Stabat Mater

Saturday 5 March 2016, Church of St Alphege, Oldfield Lane, Bath, BA2 3NR

Three Stabat Mater form the core of this concert by Browne, Palestrina and Scarlatti
Monteverdi Confitebor tibi Domine III
Henry Purcell Funeral Sentences
Arvo Pärt An den Wasser zu singen

 

Review by Antony Corfe published in Bath Chronicle

There’s a special warmth about the Church of St Alphege, and it hosted the appreciative audience that the Paragon Singers have deservedly attracted over time. They performed early music, with a contemporary contrast to leaven it – this time by Arvo Pӓrt. The early music cognoscenti express interesting and often differing views on the merits of performance – tempi, phrasing, volume, balance, and so on, and rightly so; it’s all to do with their individual beliefs as to how that wonderful music should be presented.
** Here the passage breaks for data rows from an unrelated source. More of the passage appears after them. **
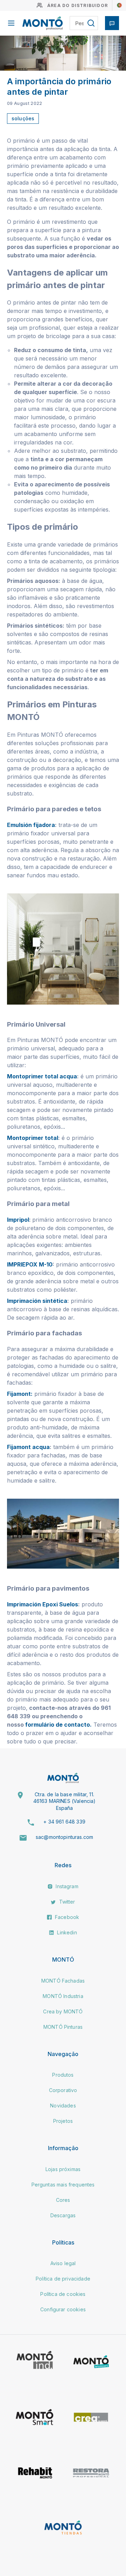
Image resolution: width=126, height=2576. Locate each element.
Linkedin (66, 1932)
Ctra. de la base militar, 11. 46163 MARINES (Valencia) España (64, 1801)
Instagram (66, 1886)
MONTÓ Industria (63, 1996)
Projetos (63, 2121)
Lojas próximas (63, 2169)
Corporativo (63, 2090)
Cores (63, 2200)
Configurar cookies (63, 2309)
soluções (23, 118)
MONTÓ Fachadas (63, 1981)
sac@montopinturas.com (64, 1837)
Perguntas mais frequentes (63, 2185)
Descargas (63, 2215)
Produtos (63, 2075)
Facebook (66, 1917)
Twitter (66, 1902)
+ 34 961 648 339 (64, 1822)
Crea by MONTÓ (63, 2011)
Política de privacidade (63, 2279)
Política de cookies (62, 2294)
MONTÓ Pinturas (63, 2027)
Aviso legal (63, 2263)
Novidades (63, 2105)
For me – well, I don’t necessarily analyse what I hear, but it’s the magic in the very performance by an excellent choir that grips and moves me, as it did that evening.

16-03 Stabat Mater.png

It was not without imperfection; Monteverdi is not easy. But the mark of a good choir is its speed of recovery and here the Paragon Singers gained full marks after a slightly hesitant start. The Pӓrt was difficult too, with the tuning of those introductory solo entries, but then characterised by a fine performance.

Purcell’s ‘Funeral Sentences’, was full of sumptuous phrasing; the concert ended wonderfully in the brilliance of Scarlatti’s ‘Stabat Mater’.